Laut Kues wird hier „der Weg der Zwangssäkularisierung beschritten. Zudem wird kirchlichen Arbeitgebern jeglicher Spielraum genommen, sich für konfessionsverschiedene Angestellte zu entscheiden.“

Weit über Brüsseler Vorgaben hinaus

Dies darf laut Kues nicht sein. Eine staatliche Antidiskriminierungsbehörde könne nicht in die geschützten Rechte der Kirchen eingreifen. Die Vorlage zwinge den Kirchen und deren karitativen Verbänden im Streitfall eine völlig unnötige Beweislast auf. „Der Gesetzentwurf ist weit über das Ziel, das die EU-Richtlinien vorgeben, hinausgeschossen. Die erfassten Diskriminierungstatbestände wurden ausgeweitet und wirken willkürlich ausgewählt.“

Kues kritisiert, dass „Umsetzungsspielräume und Erwägungsgründe anderer EU-Richtlinien, die den Status der Kirchen sichern, nicht berücksichtigt wurden“. Rot-Grün wolle die eigenen Moralvorstellungen per Gesetz festschreiben. „Diese bevormundende Politik ist eine Gefahr für unsere Rechtsgemeinschaft und die Kirchen. Der jetzige Gesetzentwurf ist zum Wohle der Kirchen abzuändern.“

Auch nicht gut für die Wirtschaft

Die CDU-Chefin Angela Merkel bezeichnete die Vorlage als „gutes Beispiel, wie Sozialdemokratie in Deutschland inzwischen am Gängelband der Grünen hängt“. Laut dem CDU-Arbeitsmarktexperten Karl-Josef Laumann legt das geplante Gesetz "dem Arbeitsmarkt wieder Fesseln an".

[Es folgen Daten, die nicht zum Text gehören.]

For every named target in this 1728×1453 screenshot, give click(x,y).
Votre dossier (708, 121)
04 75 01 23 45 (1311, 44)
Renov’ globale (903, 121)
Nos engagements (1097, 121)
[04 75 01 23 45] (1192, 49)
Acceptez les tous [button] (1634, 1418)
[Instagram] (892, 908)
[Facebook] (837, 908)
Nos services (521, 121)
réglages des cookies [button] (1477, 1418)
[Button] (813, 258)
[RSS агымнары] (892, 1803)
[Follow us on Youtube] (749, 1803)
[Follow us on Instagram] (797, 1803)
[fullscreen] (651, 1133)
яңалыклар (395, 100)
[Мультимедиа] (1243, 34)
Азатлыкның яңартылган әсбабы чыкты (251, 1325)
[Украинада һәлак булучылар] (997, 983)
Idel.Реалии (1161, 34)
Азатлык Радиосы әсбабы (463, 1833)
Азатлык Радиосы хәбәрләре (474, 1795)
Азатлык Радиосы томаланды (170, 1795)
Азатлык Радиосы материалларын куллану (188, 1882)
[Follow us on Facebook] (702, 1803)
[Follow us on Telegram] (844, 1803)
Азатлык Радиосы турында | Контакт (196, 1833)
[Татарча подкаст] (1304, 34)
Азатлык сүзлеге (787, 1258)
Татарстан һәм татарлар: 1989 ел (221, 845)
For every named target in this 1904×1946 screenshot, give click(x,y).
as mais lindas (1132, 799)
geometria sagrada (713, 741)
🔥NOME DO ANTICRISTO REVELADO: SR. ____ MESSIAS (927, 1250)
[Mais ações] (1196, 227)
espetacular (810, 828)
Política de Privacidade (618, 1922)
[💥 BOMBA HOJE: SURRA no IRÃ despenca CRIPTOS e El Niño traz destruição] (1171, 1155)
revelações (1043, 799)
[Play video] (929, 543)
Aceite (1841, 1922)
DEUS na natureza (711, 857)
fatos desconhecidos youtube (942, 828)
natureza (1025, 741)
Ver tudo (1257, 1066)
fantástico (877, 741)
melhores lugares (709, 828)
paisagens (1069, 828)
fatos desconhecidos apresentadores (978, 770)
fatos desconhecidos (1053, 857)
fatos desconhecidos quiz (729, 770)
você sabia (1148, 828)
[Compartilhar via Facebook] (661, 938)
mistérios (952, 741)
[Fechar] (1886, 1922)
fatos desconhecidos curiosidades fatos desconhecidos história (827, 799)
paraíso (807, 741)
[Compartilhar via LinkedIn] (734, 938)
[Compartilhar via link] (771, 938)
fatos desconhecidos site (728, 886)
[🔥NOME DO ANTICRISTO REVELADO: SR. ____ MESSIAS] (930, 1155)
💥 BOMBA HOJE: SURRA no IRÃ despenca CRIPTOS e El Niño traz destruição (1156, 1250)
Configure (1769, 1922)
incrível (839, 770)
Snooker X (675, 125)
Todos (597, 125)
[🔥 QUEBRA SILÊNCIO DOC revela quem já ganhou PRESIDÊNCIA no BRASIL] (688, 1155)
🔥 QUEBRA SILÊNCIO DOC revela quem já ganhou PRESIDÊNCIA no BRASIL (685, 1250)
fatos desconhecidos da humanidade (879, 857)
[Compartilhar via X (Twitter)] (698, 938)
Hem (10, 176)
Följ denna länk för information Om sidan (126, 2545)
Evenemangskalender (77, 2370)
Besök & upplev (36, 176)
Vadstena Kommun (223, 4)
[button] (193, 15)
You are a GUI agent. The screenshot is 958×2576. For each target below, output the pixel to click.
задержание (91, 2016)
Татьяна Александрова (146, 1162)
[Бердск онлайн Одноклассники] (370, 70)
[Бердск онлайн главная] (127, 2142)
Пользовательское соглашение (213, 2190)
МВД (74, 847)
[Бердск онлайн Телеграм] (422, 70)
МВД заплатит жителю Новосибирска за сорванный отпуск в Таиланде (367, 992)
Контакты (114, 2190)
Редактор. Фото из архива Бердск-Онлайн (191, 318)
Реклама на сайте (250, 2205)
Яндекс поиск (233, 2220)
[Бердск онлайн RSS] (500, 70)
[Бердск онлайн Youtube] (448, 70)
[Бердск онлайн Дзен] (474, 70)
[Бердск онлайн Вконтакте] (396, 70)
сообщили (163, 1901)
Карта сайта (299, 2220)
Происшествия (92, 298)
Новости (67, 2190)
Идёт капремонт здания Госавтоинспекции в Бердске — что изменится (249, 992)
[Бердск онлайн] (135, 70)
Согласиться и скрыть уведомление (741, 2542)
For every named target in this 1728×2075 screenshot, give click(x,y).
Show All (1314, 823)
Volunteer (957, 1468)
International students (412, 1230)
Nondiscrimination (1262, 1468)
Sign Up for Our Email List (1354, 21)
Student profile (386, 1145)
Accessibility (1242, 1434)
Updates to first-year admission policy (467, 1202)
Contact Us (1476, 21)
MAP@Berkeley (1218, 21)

Auch aus der SPD selbst werden Vorbehalte gegen das Gesetz laut. Der nordrhein-westfälische SPD-Vorsitzende Harald Schartau, derzeit im Wahlkampf, machte geltend, durch weitere Auflagen für Betriebe könnten die Chancen auf neue Arbeitsplätze „nach unten gefahren werden“. Deutschland solle nicht über EU-Richtlinien hinausgehen.

Ziel: Benachteiligungen verhindern und beseitigen

In der im Dezember vorgestellten Fassung zielt das Gesetz darauf ab, „Benachteiligungen aus Gründen der Rasse oder wegen der ethnischen Herkunft, des Geschlechts, der Religion oder Weltanschauung, einer Behinderung, des Alters oder der sexuellen Identität zu verhindern oder zu beseitigen“ (§ 1).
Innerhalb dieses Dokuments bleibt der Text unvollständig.